JOB> Turn each line of the listing below into a string in a JSON list, skipping blank lines and leaving the pictures out.
═══ LISTED RECORDS
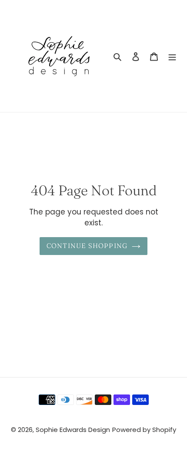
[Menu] (172, 56)
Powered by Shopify (144, 429)
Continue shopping (87, 245)
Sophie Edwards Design (73, 429)
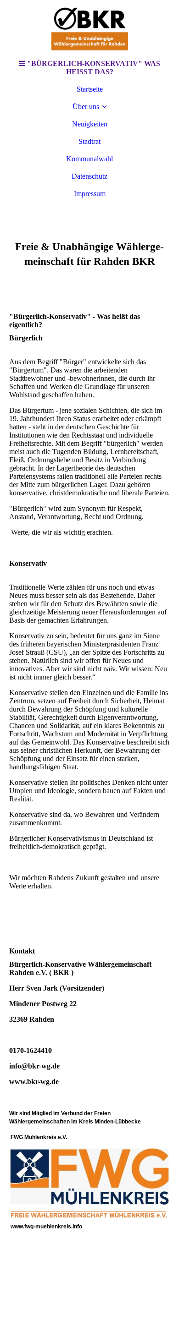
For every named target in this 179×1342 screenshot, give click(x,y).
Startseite (90, 89)
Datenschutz (89, 176)
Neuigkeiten (89, 124)
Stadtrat (89, 141)
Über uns (86, 106)
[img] (89, 27)
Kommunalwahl (89, 159)
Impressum (90, 193)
══════
EXERCISE RESPONSE>
[
  "[Menu] (172, 56)",
  "Powered by Shopify (144, 429)",
  "Continue shopping (87, 245)",
  "Sophie Edwards Design (73, 429)",
  "For every named target in this 179×1342 screenshot, give click(x,y).",
  "Startseite (90, 89)",
  "Datenschutz (89, 176)",
  "Neuigkeiten (89, 124)",
  "Stadtrat (89, 141)",
  "Über uns (86, 106)",
  "[img] (89, 27)",
  "Kommunalwahl (89, 159)",
  "Impressum (90, 193)"
]